She’s gone 1-1 since her return, losing to Celina Salazar and defeating Perla Hernandez. The Hernandez fight was on Nov. 1 in Mexico, so it will be seven months between fights for Julaton.
That’s simply too long for her taste. She used to train with Freddie Roach, who loved the fact that she stayed active.
“Freddie would always say activity is the best thing for a boxer, and I really agree with that,” she said. “When Allan had those shows going regularly, I was able to get into and stay in a groove and I was fighting my best. Having two fights in four weeks is going to be good for me.”
She said the success of the women’s division in the UFC and the way UFC president Dana White treated it also made her take notice. Women’s boxing is very popular around the world, but not nearly so much in the U.S. The majority of boxing media in the U.S. ignores women’s boxing.
It was big news, though, as soon as White added women to the UFC and the women’s fights have been covered vigorously. Julaton said she is impressed by what UFC champion Ronda Rousey has done for women’s MMA and said Rousey clearly understands how to promote.

» **Set tasks**
1. Can you write out the Julaton article again, starting with "It was big news, though, as" and going on through "how to promote.", with "vigorously" switched to "widely"?
2. Could you pick up the Julaton article after its last sentence and write what comes next?

» **Entries provided**

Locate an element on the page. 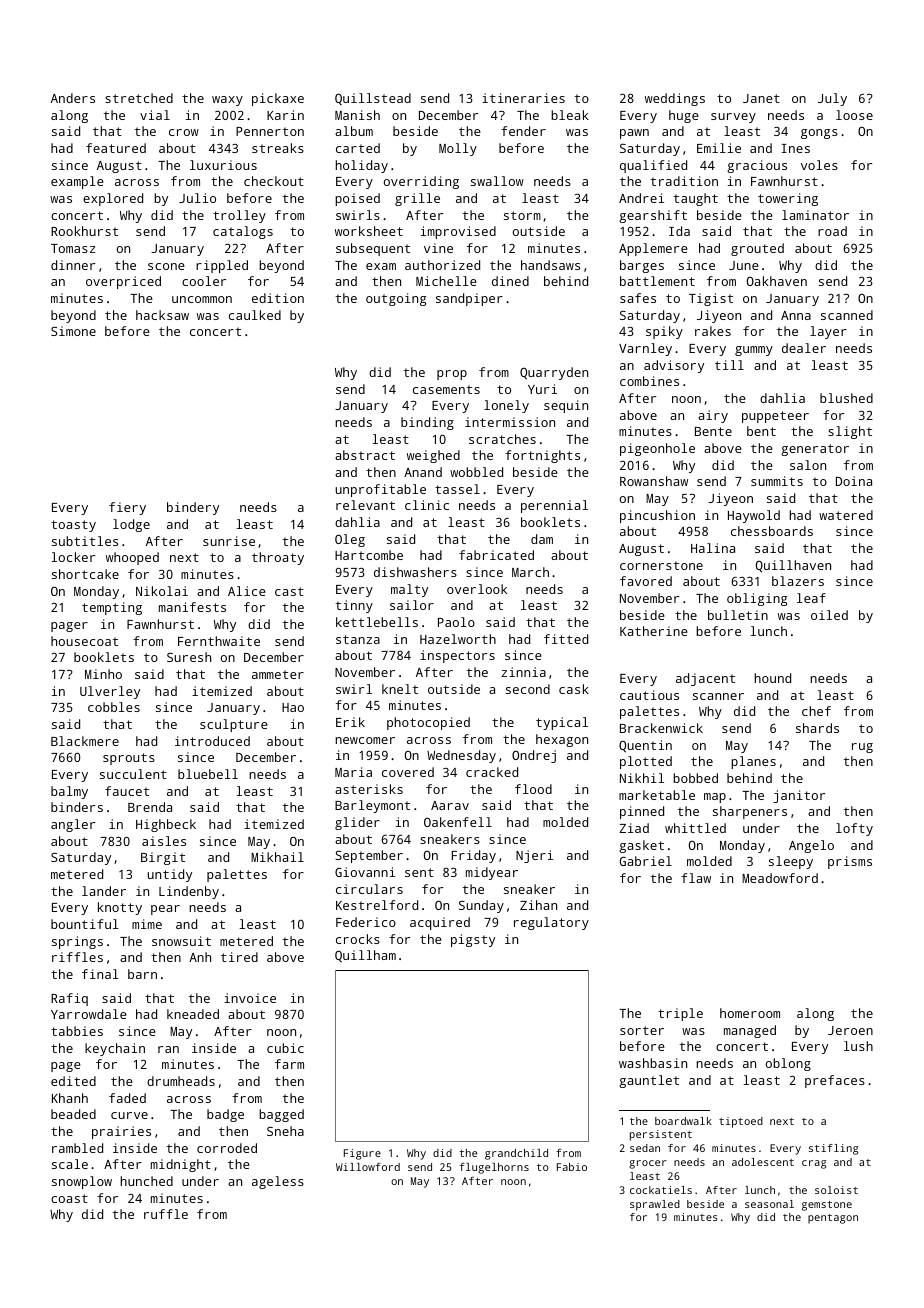 The image size is (924, 1308). Anna is located at coordinates (796, 315).
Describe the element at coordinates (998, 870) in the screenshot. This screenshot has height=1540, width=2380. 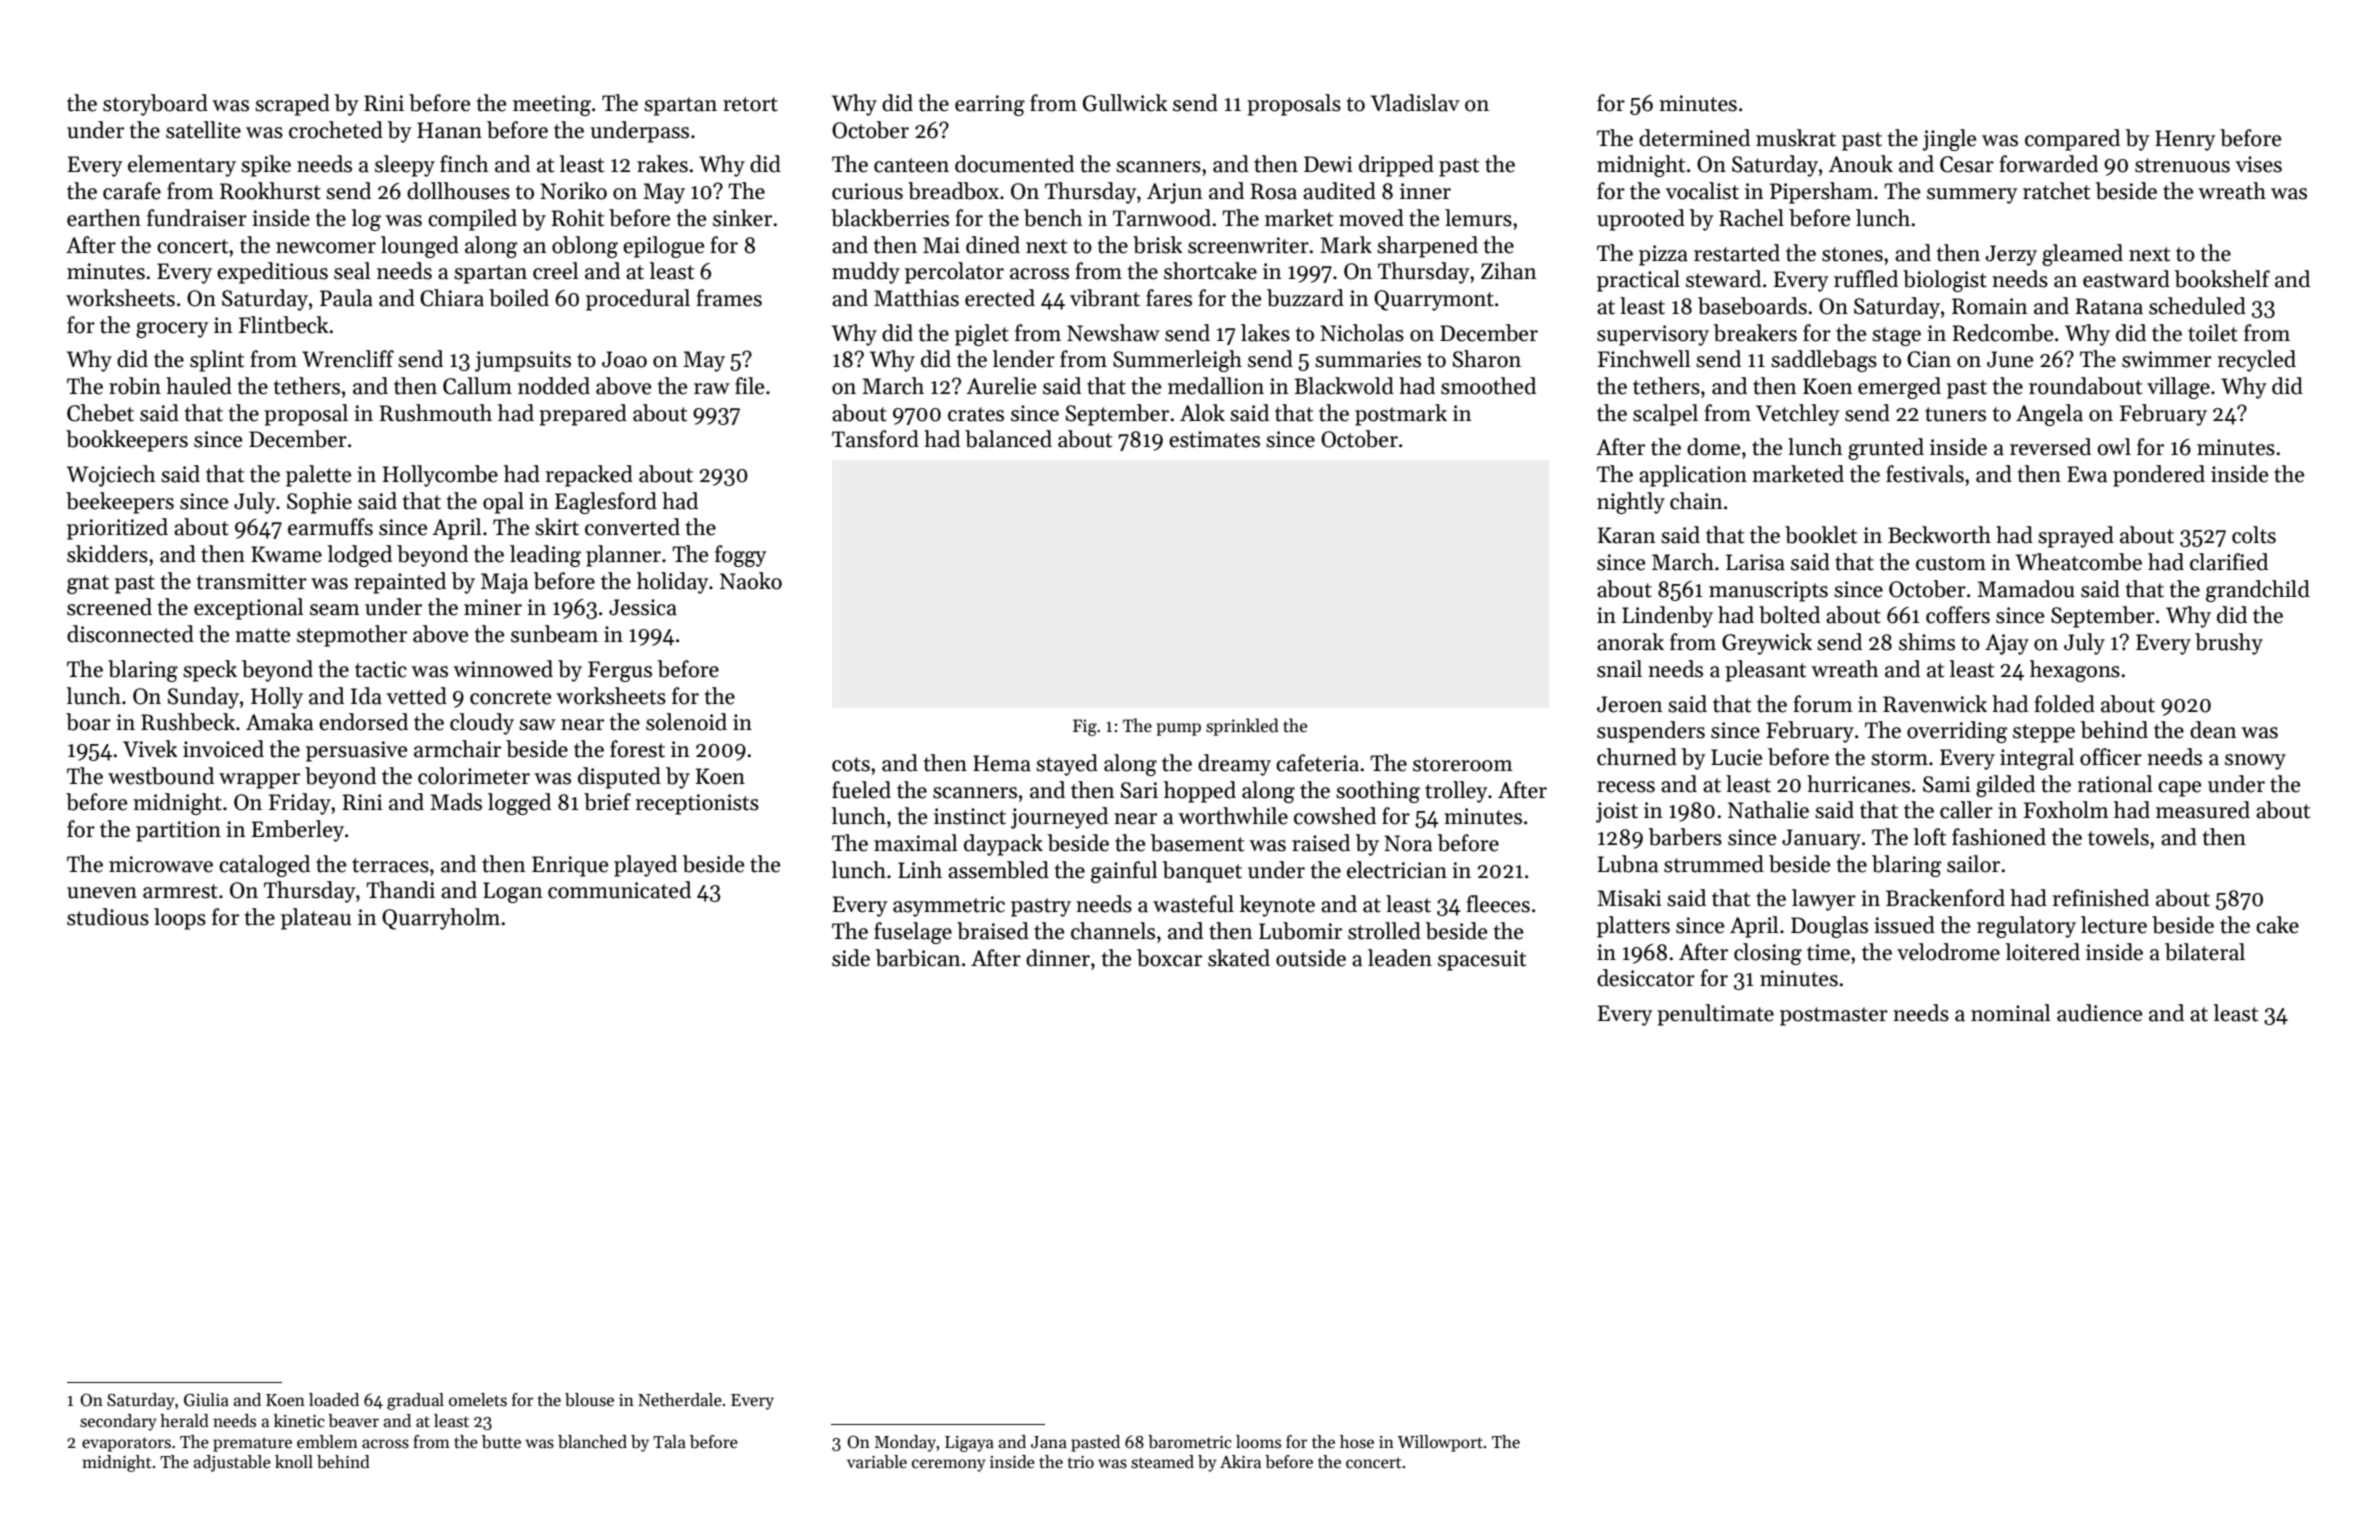
I see `assembled` at that location.
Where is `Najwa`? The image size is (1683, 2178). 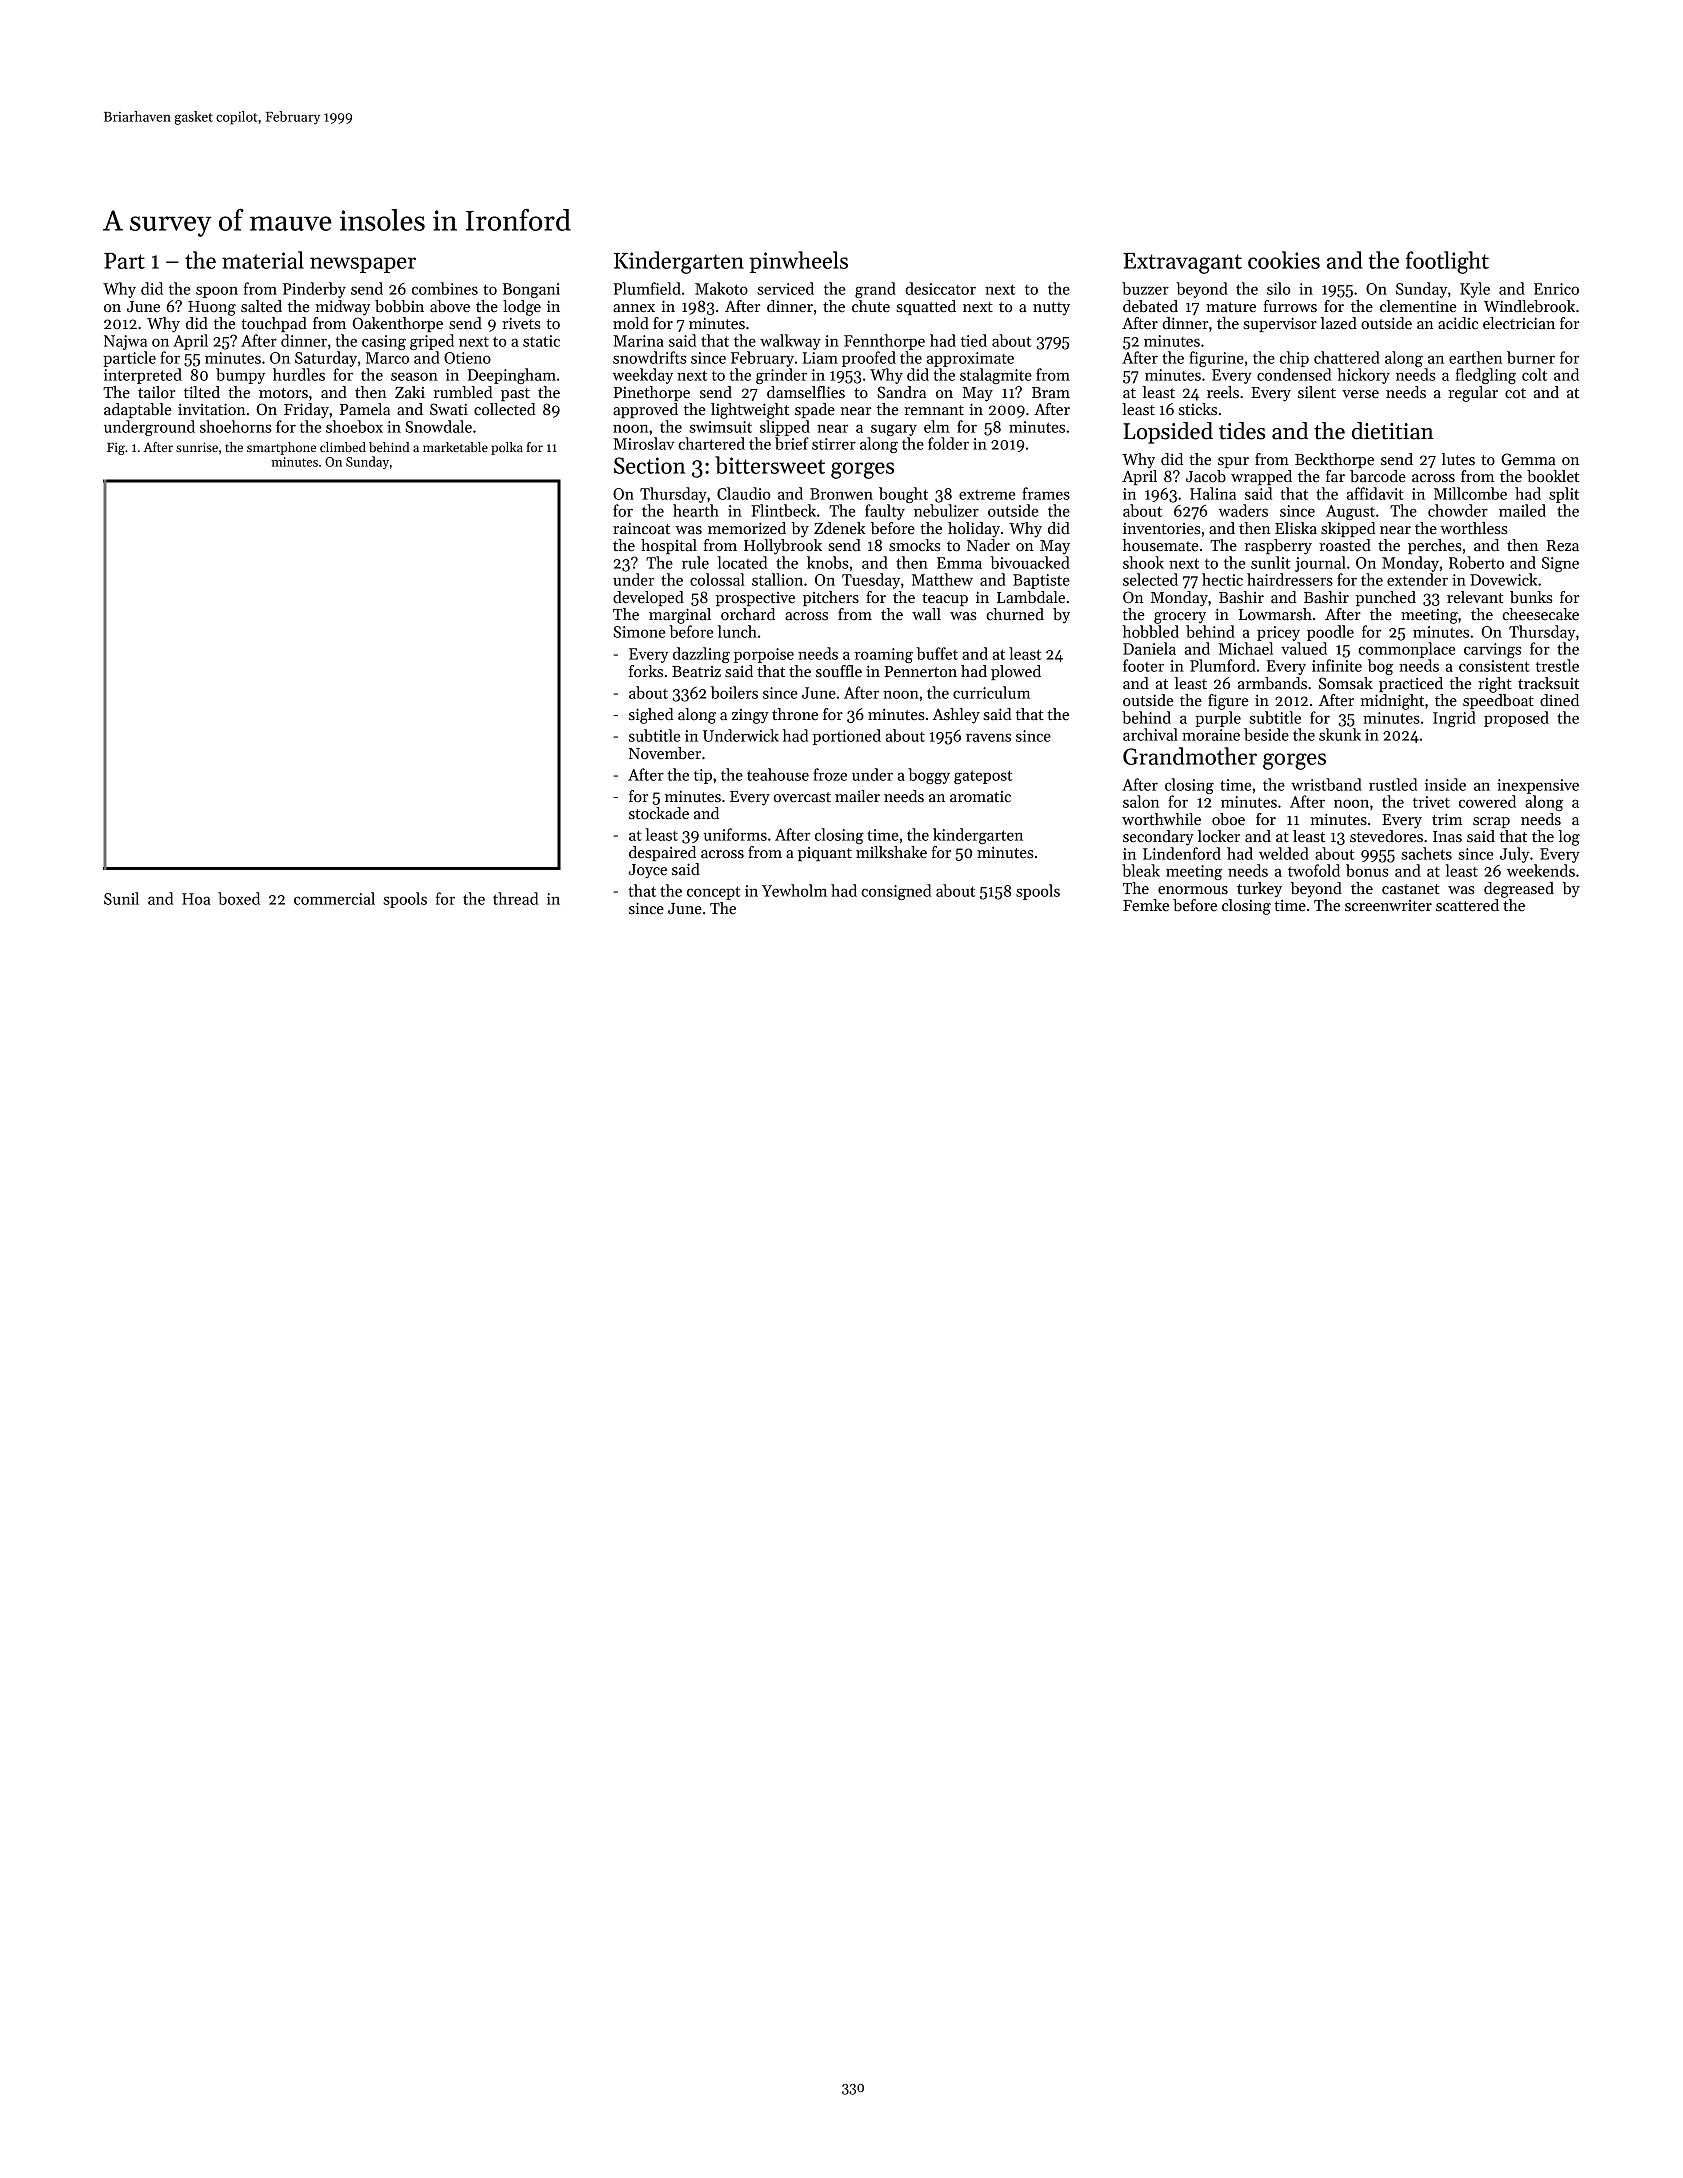
Najwa is located at coordinates (125, 342).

» **The answers**
1.
It was big news, though, as soon as White added women to the UFC and the women’s fights have been covered widely. Julaton said she is impressed by what UFC champion Ronda Rousey has done for women’s MMA and said Rousey clearly understands how to promote.

2.
“Everything Ronda has, she has earned and she has worked extremely hard for, and that’s been inspirational for me to watch as a fan,” Julaton said. “She put herself out there and she got involved at the grass roots level. Even before she was in the UFC, she was putting videos on YouTube and just getting people to pay attention to her.
“At the end of the day, that’s what it takes for fighters to get noticed, male or female. Promotion is a part of the job. We have to make people want to see us and entertain them with good, competitive fights when they do.”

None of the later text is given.